She looked down at her feet
before she met his eyes. She didn’t know why she was suddenly shy to talk about
sex. She was an adult. He was an adult.

“Yes,” Tess said.

“I was a devout Catholic.
I played by the rules. I dated nice Catholic girls who shared my beliefs—sex
wasn’t an option.”

“I see,” Tess said. A
virgin. Tess had never known a grown man who was a virgin. She looked away from
him. Thinking of him as a man who had never lain with a woman made her want to
keep him pure.

“To become a monk must
not have been an easy decision,” Tess said.

Neal took her in and then
closed his eyes and opened them, as if there was something he dreaded to say
but had to say regardless.

“I hated the monotony of
my parent’s life. Marriage seemed miserable to me. I wanted something more. I didn’t
want to graduate college and get a job and get married and have kids. The whole
concept of it depressed me. I didn’t want the life my parents had. I didn’t
want to be my father. He went to work and then toiled in his garden and woke up
and did it all over again each day.”

He paused and Tess didn’t
take her eyes from him. He seemed to be talking from somewhere deep within, a
place where she didn’t exist.

 “Maybe he was happy. A
lot of people like to live simple lives.”

“He seemed miserable,”
Neal said.

“Did you ever ask him if
he was miserable?” Tess said.

“No. We all lived within
our lanes, I suppose. My father was a quiet man—he wasn’t one to sit down and
tell me about his life.”

“Maybe there was more to
your father. More to your parent’s lives,” Tess said.

“I can entertain that
now. At 23 I didn’t.”

“He could have been
content,” Tess said.

“Yes,” Neal said. “I
never got to ask him. Once I joined the monastery, I never got the chance.”

“Do you regret that?”
Tess said.

“I’ve made it a rule not
to worry about regret.”

Her mother always said
that a life lived from one’s truth did not accommodate feelings such as regret.
Tess had always wanted to say,
yes, but in real life, people feel real
things and regret can be a very real thing
.

“You ran away from a life
that was monotonous and yet you chose a life—”

“That was monotonous,
regimented, judgmental.” He laughed. “I ran into what I was running away from.”

“What about the letter
you wrote me. About hearing God’s voice,” she said.

“It’s all true. I did
have a calling. I felt sure that it was the right path for me; the only path.”

“What does your mother
say about your being back?” Tess said.

“She’s doing the best
that she can, I guess,” Neal said. “She doesn’t say much. She’s been alone all
of these years since my father passed and now here I am.”

“Does she think you
belong at the monastery?” Tess said.

Neal laughed and stared
straight into Tess’s eyes, revealing an edginess that she hadn’t noted until
that moment.

“Do I think she’s happy
to see me? To have the company? Yes. She lives a relatively isolated life. And
yet, I think if it were up to her she’d have me on the first plane back to the
monastery.”

“Doesn’t she want you to
do what’s right for you at this point in your life?”

“She’s a religious woman.
Keeping me in her house is probably the same thing to her as a mother hiding
out her criminal son. She doesn’t want to mess with God; she doesn’t want to be
my accomplice.”

He had nowhere else to go
but back home to his mother. She studied her sneakered feet and moved one foot
in front of the other. It wasn’t a choice.

“I like you, Tess,” he
said.

One of her shoelaces
needed retying. She nodded as if in slow motion.

“I like you, too,” she
said. She would be friends with Neal, nothing more. A healthy, friendly
relationship. He was a middle-aged monk who lived with his mother.

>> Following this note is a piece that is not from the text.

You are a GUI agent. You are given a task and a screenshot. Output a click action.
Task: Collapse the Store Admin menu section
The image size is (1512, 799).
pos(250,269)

 “Do you think that this is just
going to be a vacation from the monastery?” Tess said.

He squatted down and picked
up a wood strip scattered on the mud sand. He began to sketch what looked to
her like a circle.

“I left the monastery
because I couldn’t live up to my vows anymore. My life was, is, leading me
elsewhere. I took my time thinking things through. And then I asked to leave.”

“You were freed, just
like that?”

 “You make it sound as if
I escaped from jail.”

“You go back in a few
months.”

Neal traced the circle again. “In September I can ask for three
more months to discern my vows. After that, I have to ask the abbot to put my
dispensation though. The Vatican has to grant me a pardon and sign papers that
dispense me.”

If Neal
took the route he carved in the sand, he would go back to the monastery. The
trees sounded like rain, and Tess looked up to the sky.

“I won’t
be going back, Tess.”

Tess thought of her splits with her
husbands. Until she had signed the divorce papers, she had always felt as if
she was waiting for a sign from above that would tell her to either go back to
her marriage or let it be over. She had always believed that anything was
possible after the worst had already happened.

“You don’t know that,” she said.

“I can live as simply here as I did
at the monastery.  I can pray anywhere I am. I believe that God hears and sees
and knows us regardless of our zip codes.”

“The night I met you—you were at the
church.”

“Yes,” he said. “That night I had
found the scapula my mother gave before I went to the monastery. It brought
back a lot of memories. I put it on and then I road my bike to the church. I suppose
I wanted to see if I could get the feeling back.”

“Could you get it back?” Tess asked.

“When I was in your presence, I was reminded of why I
left the monastery. There was a freedom to you, a lightness. I forgot about the
scapula when I met you until you asked me about it when we looked at the
paintings. After that night, I put it away.”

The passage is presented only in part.